El rostro fatigado recuperó el color y una de las blancas manos se acercó para acariciar el collar.

—Desde luego. Me fijé en este aderezo cuando fui esta mañana a la exposición. Venir aquí es mi única alegría, por eso me he instalado en las cercanías. ¿Lo ha comprado quizá para su esposa?

—No estoy casado, amigo mío. Lo he comprado para un cliente. Sí, ya ve, ahora soy anticuario especializado en joyas antiguas, y se lo debo a usted. Cuando era pequeño, me transmitió su pasión. Pero, venga, no nos quedemos aquí. Tenemos muchas cosas que contarnos… Lo acompaño.

—¿Me acompaña a casa?

—Sí, pero no para dejarlo allí. Tengo demasiado miedo de que escape. Vamos a coger un taxi para ir a la calle Meslay a recoger sus cosas y pagar lo que tenga que pagar, y luego iremos a casa de la señora Sommières. ¿Se acuerda de ella?

Una sonrisa abierta, incluso teñida de un poco de humor, apareció e hizo brillar los ojos castaños.

—¿De la señora marquesa? ¿Quién podría olvidar una personalidad como la suya?

—Ya verá, no ha cambiado nada. Voy a estar unos días en su casa; después, usted y yo volveremos a Venecia.

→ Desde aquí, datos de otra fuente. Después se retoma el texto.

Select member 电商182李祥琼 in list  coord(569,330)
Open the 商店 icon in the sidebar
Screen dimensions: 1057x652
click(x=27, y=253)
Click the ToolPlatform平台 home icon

Celina se pondrá loca de alegría cuando lo vea… y lo dejará como nuevo en un santiamén.

—A mí también me alegrará mucho verla a ella y sobre todo ver a la princesa. Por cierto, no me ha dicho nada de ella.

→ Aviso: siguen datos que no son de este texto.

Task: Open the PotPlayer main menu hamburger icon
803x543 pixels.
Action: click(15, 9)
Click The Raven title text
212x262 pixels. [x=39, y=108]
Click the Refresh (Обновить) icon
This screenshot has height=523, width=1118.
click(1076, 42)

—Porque nos dejó. Le contaré su muerte junto con todo lo demás. Pero, dígame, cuando compré esto, el tasador dijo mi nombre. ¿No le llamó la atención?

—No. Perdone, pero había venido sobre todo a ver los diamantes de la emperatriz Isabel…, me fascinan…, y no pensaba que fuera a ocurrir un milagro.

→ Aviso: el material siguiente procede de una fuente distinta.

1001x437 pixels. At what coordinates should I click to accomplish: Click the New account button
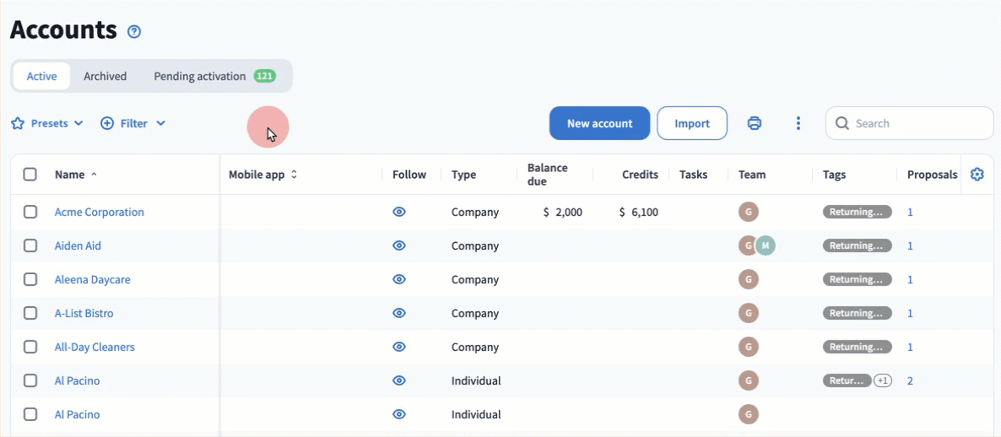[x=599, y=123]
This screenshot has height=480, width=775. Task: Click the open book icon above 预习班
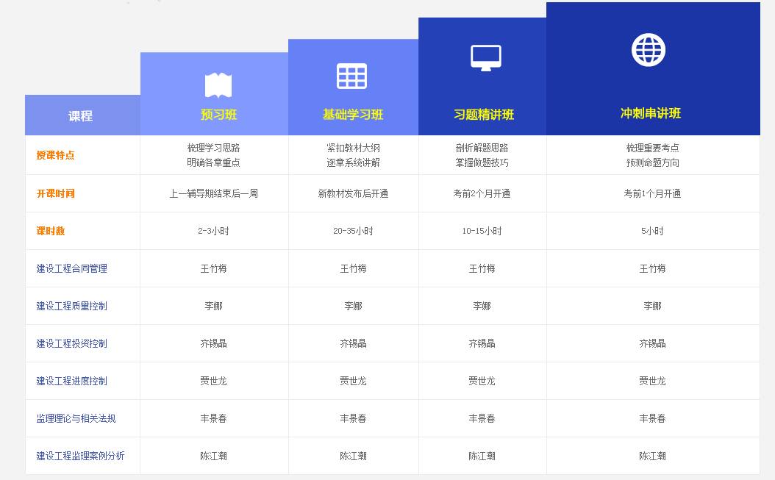tap(218, 85)
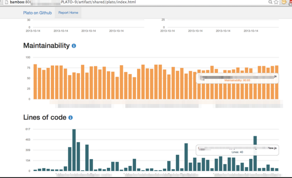Screen dimensions: 292x178
Task: Click the last orange maintainability bar
Action: click(x=277, y=82)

Los dos hombres llegaron del brazo a la salida, pero Morosini se equivocaba si esperaba haber perdido de vista a Luisa Casati: ella y su compañera lo esperaban en la galería de acceso. La marquesa se precipitó hacia él, envolviéndolo en el vuelo de su capa de terciopelo igual que un torero al toro.

—¡Cuánto ha tardado en pagar esa fruslería! Estaba a punto de ir a buscarlo, pero ya lo tengo y no lo suelto. Mi coche está en la calle Drouot y voy a llevarlo a mi casa, a Vésinet.

—No va a llevarme a ninguna parte, querida Luisa. Permítame primero que salude a lady Saint Albans.

Esta le tendió con desgana una mano dirigiéndole una mirada cargada de rencor.

—Creí que no me reconocería, príncipe. ¿Ha cambiado de opinión acerca del brazalete de Mumtaz Mahal?

—¡Qué obstinación! —exclamó él, riendo—. Ya le dije que no lo tenía. ¿No ha intentado, entonces, como tenía intención de hacer, ponerse en contacto con lord Killrenan?

—Él no lo tiene y yo juraría que está en su casa.